-- Material shown follows --

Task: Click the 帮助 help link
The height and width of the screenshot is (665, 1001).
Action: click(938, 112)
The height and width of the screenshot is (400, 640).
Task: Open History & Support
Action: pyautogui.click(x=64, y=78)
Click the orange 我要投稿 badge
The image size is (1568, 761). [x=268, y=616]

-- Material shown concluded --

Assignment: A faithful copy of all the material is the required answer.

Task response:
Task: Click the 帮助 help link
The height and width of the screenshot is (665, 1001).
Action: click(938, 112)
The height and width of the screenshot is (400, 640).
Task: Open History & Support
Action: pyautogui.click(x=64, y=78)
Click the orange 我要投稿 badge
The image size is (1568, 761). [x=268, y=616]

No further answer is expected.